Point four reminds us that being two things at once isn’t only difficult for consumers to perceive. It is difficult for an organization to execute. If you know your job is to offer “Every Day Low Prices” to people who live paycheck to paycheck, you have a benchmark against which to evaluate your decisions. But if sometimes you are doing that and sometimes you are selling upscale people who are attracted to the store by a sale on hot toys, you lose any basis for deciding what products to carry, how to price things and, in general, lose focus.
Point five reminds us that many times retailers mess up the ownership of multiple concepts. This is typically because they lose sight of the consumer and are focused on logistics and supply chain management.
A&P got in trouble years ago after buying Waldbaum’s when it wanted to buy more efficiently and changed many specs to A&P specs. Business fell off and old-timers found themselves being called out of retirement to reinstitute old ways as the Waldbaum’s clientele rejected the A&P specs.
More recently, Safeway got in trouble as it purchased strong regional chains such as Dominick’s in Chicago, Randall’s in Texas and Genuardi’s in Pennsylvania — then proceeded to abandon much of the brand equity it purchased as it looked to gain production efficiencies by putting Safeway private label items in stores, even if consumers preferred the old stores’ private label brand.
Ownership doesn’t destroy a banner. It is owners who do.

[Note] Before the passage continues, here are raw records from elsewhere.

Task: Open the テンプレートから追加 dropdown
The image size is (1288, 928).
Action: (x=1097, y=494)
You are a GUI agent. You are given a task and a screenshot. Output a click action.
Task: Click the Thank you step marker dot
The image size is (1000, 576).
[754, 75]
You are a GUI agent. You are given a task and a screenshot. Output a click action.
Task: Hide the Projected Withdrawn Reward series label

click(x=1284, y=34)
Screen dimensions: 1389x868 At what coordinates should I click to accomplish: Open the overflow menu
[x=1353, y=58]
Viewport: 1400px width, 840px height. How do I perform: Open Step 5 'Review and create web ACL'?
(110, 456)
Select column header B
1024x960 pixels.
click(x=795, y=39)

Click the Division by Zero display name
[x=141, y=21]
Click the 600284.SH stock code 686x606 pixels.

Speaking of owners, we also received this note in regard to the same article:
This reminds me of a conversation I had with Ernest Gallo in another career about twenty years ago. He wanted to upscale the image of his wines. I explained to him that he’d spent a half billion dollars over a forty year period positioning Gallo as good cheap wine. (Remember Gallo Hearty Burgundy?) I told him it would take a generation and a billion dollars to accomplish this task. He said, “I better get started right away.” Family companies have options that public companies don’t.
— Frank McCarthy
Vice President of Marketing
Albert’s Organics/United Natural Foods
Indeed they do. Publicly held companies probably wouldn’t have the time horizon or willingness to pay the price to do what Gallo has done. Of course, I am not sure they should. What Gallo did was important to Earnest Gallo and worth it to him, because it was his name on the bottle.
A normal company would say it is not worth the effort to rehabilitate a name. It is cheaper and easier to just grab a new one. Which was our suggestion to Wal-Mart.